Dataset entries
_ _ _ _

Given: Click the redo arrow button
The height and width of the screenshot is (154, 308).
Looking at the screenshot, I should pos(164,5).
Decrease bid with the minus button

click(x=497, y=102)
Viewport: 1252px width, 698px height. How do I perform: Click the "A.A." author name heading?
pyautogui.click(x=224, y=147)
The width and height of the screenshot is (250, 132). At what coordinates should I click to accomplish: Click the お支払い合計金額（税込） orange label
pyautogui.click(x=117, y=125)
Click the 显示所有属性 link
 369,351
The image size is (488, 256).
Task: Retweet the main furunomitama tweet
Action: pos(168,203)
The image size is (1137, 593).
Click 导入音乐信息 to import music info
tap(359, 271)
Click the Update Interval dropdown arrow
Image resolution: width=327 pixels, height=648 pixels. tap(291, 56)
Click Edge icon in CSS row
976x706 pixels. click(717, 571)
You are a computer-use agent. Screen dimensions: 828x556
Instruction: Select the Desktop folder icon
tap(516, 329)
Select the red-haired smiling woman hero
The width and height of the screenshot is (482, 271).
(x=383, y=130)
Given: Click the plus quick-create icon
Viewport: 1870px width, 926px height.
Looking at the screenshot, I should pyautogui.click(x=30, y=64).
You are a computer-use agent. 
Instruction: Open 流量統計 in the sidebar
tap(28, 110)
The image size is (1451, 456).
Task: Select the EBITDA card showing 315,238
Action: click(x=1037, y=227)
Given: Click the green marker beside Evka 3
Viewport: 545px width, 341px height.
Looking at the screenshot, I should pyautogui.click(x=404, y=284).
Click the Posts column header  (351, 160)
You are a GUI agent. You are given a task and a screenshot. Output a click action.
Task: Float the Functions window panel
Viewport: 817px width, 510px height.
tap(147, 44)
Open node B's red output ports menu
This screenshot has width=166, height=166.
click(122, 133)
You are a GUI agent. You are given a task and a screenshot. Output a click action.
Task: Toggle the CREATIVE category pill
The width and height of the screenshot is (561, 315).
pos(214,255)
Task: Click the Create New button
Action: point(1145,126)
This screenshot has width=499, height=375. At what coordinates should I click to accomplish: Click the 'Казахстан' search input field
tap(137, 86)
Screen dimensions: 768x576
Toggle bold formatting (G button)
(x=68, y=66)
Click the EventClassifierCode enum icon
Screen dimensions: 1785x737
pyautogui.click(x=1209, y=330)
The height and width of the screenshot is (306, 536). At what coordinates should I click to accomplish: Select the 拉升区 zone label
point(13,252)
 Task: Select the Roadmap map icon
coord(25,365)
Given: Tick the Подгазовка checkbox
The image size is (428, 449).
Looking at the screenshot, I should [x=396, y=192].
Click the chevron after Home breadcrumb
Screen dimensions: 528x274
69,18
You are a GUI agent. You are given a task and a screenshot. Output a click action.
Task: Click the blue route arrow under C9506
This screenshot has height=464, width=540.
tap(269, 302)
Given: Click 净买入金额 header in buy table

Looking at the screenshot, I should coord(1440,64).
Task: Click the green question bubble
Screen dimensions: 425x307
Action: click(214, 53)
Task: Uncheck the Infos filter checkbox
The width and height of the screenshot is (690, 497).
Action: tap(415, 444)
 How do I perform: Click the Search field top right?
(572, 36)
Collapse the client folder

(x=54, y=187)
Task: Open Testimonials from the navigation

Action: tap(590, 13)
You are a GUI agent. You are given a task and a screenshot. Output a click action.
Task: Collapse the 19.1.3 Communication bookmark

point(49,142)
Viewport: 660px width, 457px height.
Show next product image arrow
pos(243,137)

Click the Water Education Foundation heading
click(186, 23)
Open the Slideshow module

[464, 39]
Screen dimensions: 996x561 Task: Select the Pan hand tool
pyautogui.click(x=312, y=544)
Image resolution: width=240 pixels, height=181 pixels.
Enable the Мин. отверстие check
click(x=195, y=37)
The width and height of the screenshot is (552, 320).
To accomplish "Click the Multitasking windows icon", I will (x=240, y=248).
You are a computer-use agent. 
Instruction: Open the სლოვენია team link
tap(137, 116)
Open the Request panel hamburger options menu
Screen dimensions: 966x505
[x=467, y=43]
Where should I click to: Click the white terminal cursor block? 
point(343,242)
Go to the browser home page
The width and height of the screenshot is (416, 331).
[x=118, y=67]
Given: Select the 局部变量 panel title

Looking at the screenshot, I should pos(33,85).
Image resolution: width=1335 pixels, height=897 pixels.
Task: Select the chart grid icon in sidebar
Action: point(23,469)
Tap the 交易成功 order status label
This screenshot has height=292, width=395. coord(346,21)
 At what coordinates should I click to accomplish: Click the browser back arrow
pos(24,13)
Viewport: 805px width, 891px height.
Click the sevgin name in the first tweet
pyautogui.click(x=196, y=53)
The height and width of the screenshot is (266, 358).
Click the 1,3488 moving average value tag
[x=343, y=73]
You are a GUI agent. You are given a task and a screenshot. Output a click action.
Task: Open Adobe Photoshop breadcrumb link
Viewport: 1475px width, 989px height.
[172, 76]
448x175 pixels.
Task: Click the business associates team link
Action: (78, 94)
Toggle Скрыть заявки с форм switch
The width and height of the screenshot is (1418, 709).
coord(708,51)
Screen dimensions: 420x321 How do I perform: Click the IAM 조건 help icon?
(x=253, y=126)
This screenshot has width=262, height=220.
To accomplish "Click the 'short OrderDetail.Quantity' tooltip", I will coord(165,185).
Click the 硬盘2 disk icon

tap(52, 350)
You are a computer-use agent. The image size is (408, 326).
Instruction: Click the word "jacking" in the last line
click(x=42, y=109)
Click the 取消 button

_ _ _ _

(What to work on) Please write out, word for word, every line of the data from the one containing "Click the 硬盘2 disk icon" down to the last line of the data, including both.

(Exercise output)
Click the 硬盘2 disk icon

tap(52, 350)
You are a computer-use agent. The image size is (408, 326).
Instruction: Click the word "jacking" in the last line
click(x=42, y=109)
Click the 取消 button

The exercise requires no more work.